Collection entries

************

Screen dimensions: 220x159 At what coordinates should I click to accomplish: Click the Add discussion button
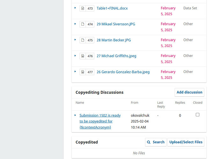tap(189, 92)
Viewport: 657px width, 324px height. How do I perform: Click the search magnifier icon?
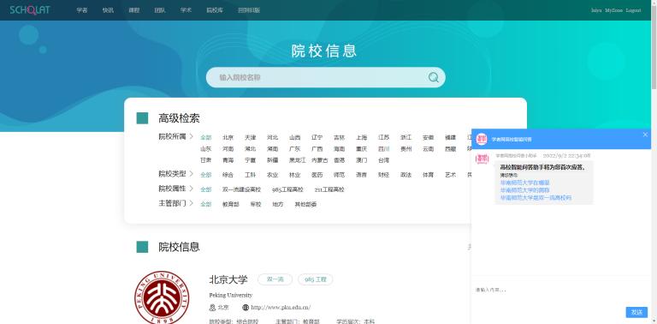click(433, 77)
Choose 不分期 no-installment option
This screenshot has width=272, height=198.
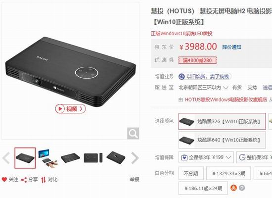click(x=191, y=173)
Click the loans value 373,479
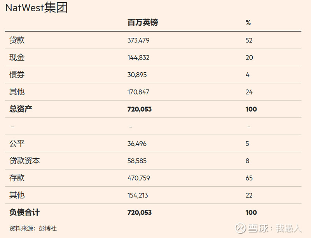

************

Retype the data exactly; images stay out.

Screen dimensions: 220x159 At what coordinates should I click to accomplish: Click the Add discussion button
tap(189, 92)
Viewport: 657px width, 324px height. How do I perform: Click the search magnifier icon?
click(433, 77)
Choose 不分期 no-installment option
This screenshot has width=272, height=198.
click(x=191, y=173)
Click the loans value 373,479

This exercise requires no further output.